The pkg_add utility uses the ports system to add new applications to your machine. The utility will download the appropriate packages from a server on your network. It will check whether the files are the correct format and version.

When running pkg_add, you should be sure that you are su’ed to root and have a working internet connection. You can also specify the pkg_destdir variable to store downloaded packages in a different directory. This will prevent the files from being overwritten. You can also restrict the search to a particular branch of the ports tree by using the special form %branch. For example, ‘pkg_add python%stable’ will only match the stable branches of the python project.


The ports system offers a powerful method for installing software on FreeBSD. Its hierarchy of directories under /usr/ports categorizes each piece of software that can be built on the platform. The first level of subdirectories categorizes software primarily by function and language, with additional subdirectories for individual pieces of software. This software is downloaded from the Internet, patched and configured if needed, then compiled and installed on the system with minimal user intervention.

The pkg_add command can also install individual packages from the ports tree. This feature is useful if you want to install only a specific component of an application or if you want to install multiple applications at once. However, this method does not provide as much control as the ports system.

There are several make “targets” that allow you to search the ports collection for a particular criteria. One of these is search, which searches the ports collection for a given package name or description. Other options include quicksearch and portmaster, which offer more flexible searching options.


The ports system provides a filesystem hierarchy that enables you to build and install applications for your FreeBSD operating system. When you issue a make command, a series of commands are automatically run to download the source code, patch it if necessary, compile and install the application. It will also install any required dependencies and configure them if necessary. The result is software that runs on your system and which can be viewed with pkg-info.

While the ports system does a lot of work automatically, it is not able to revisit options that were configured for a port after it has been built and installed. This is a drawback of the ports system, but it can be overcome by using flavors.

It is important to note that the config-recursive target walks recursively through the dependency tree to fetch, build, configure and install ports. It may take some time to fetch a large number of files.


The ports system provides a way to build and install third-party applications on FreeBSD. It consists of Makefiles arranged in a hierarchical directory structure. The first level of the directory structure categorizes software based on function or language, and each category contains subdirectories that contain individual pieces of software.

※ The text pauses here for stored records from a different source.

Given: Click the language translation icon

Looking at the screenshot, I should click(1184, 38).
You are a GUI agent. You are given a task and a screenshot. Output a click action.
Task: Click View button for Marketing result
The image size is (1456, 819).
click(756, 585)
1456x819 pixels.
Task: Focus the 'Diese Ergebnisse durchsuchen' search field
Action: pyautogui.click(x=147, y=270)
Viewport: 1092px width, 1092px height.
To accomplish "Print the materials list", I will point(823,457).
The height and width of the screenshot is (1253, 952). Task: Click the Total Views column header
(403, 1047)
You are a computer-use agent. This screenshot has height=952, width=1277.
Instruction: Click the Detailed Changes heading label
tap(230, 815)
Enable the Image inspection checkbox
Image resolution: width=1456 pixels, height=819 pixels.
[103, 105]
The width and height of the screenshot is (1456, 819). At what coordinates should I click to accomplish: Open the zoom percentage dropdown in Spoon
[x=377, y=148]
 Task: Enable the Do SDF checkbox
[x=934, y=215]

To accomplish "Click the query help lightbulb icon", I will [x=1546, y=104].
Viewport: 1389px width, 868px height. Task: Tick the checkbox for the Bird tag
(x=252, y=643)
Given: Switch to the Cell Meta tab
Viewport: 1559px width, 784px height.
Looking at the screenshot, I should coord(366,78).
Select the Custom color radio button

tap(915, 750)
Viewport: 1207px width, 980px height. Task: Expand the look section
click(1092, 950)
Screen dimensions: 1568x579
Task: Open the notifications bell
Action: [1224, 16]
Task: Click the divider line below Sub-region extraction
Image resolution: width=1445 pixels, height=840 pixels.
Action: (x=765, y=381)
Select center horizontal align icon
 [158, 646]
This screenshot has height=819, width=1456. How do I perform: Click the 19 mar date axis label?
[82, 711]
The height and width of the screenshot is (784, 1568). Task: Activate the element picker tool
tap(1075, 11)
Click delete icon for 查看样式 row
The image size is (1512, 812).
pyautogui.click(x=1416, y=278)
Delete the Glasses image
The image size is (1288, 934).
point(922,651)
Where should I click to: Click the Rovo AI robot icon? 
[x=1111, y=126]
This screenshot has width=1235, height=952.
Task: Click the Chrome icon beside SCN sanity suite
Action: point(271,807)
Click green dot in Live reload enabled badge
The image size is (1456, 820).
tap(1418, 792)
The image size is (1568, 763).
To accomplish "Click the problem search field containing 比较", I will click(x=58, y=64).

When a user issues make(1) in the port directory of a desired application, the ports system automatically downloads the application source code, patches it and configures it, and builds it. It also recursively walks the dependency tree to ensure that all required software is installed. It then displays the results.

The ports system also includes a number of useful features that help manage disk space. For example, it can display the INDEX file for each port and the date it was last updated. It can also show the email address of the port maintainer. This makes it easy to track changes. It can even create a ZIP archive of the INDEX file for distribution.